Update: I found these articles about people trying to identify image duplication by hand as recently as 2020. Clearly there is a demand for this sort of thing.
The amyloid scandal has highlighted both the low effort placed into the detection of academic fraud and the low effort of fraudsters to avoid detection. My recent research into automated fraud detection has found a few papers that attempted to do this through writing analysis (trying to catch automated translation or AI-written papers) or data analysis (trying to identify synthesized datasets).
However, I've been unable to find large-scale automated attempts at fraud detection through the examination of plots in papers, despite this being how multiple high-profile cases of fraud, like Lesne (amyloid) and Schone (crystal semi-conductors) were discovered. As a researcher myself, I have a few suspicions about why.
Firstly, the use of photo editing isn't just common, it's essentially mandatory. Different papers have different requirements on labeling and image format, and it's much much easier to just use photoshop to change your labels ("Plot A, Plot B2") and plot arrangement than to fiddle through an opaque R package like oncoplot. So "evidence of photoshop" isn't much of a signal.
Secondly, a lot of cases of detected fraud detected this way may be honest mistakes or not actually fraud. I've been tempted to use photoshop to change a typo in the plot axis labels instead of digging through code I haven't used in months. Sometimes plots get mixed up during the process of submission, or a subtle bug means that a test case accidentally makes it into your final paper.

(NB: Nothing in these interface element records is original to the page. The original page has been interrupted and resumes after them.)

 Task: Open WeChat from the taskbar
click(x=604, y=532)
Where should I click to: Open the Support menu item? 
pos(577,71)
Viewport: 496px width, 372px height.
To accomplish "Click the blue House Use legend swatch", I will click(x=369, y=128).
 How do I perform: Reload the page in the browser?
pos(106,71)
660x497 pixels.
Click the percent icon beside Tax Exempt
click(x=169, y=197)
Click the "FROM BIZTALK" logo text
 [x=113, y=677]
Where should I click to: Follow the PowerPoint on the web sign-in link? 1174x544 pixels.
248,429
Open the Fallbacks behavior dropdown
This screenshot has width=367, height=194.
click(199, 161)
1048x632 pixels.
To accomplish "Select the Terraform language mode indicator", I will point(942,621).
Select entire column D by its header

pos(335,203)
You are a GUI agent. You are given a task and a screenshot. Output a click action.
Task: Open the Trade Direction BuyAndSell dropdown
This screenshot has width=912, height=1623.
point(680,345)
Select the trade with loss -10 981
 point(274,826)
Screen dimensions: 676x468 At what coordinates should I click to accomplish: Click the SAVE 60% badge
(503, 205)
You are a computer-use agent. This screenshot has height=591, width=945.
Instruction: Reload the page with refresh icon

Writing a paper about automated fraud detection automatically makes your own past work a target of examination, which many researchers may seek to avoid. There may be a lot more noise than signal, but focusing our analysis on prestigious publications and highly-influential papers can reduce this effect.
Thirdly, there aren't many labeled cases of fraud available for machine learning. This can be partially worked around by automatically scanning for unambiguous flags like duplicate plots, total or partial, and artifacts like unaligned axes or composite plots (excluding aesthetic elements). The really obvious stuff that actually got people caught in the past.
By applying this analysis to every paper ever published (or maybe just the high-impact ones), we may be able to identify large conceptual errors in science and raise the bar for rigor in future scientific papers. I would like to work on an open-source website for this as a personal project. However, I also feel like someone has done something similar already, and I just don't know about it.
Author's Note: There's also a case to be made for making an AI to evaluate the statistical rigor of papers, using elements like whether or not it corrected for multiplicity and how many p-values were suspiciously close to 0.05 to estimate its likelihood to replicate. Essentially codifying and automating the heuristics to detect bullshit papers I sometimes see discussed in academic circles. I expect something like this to already exist and am confused why it hasn't been integrated into tools like semanticscholar.
Update: I found these articles about people trying to identify image duplication by hand as recently as 2020. Clearly there is a demand for this sort of thing.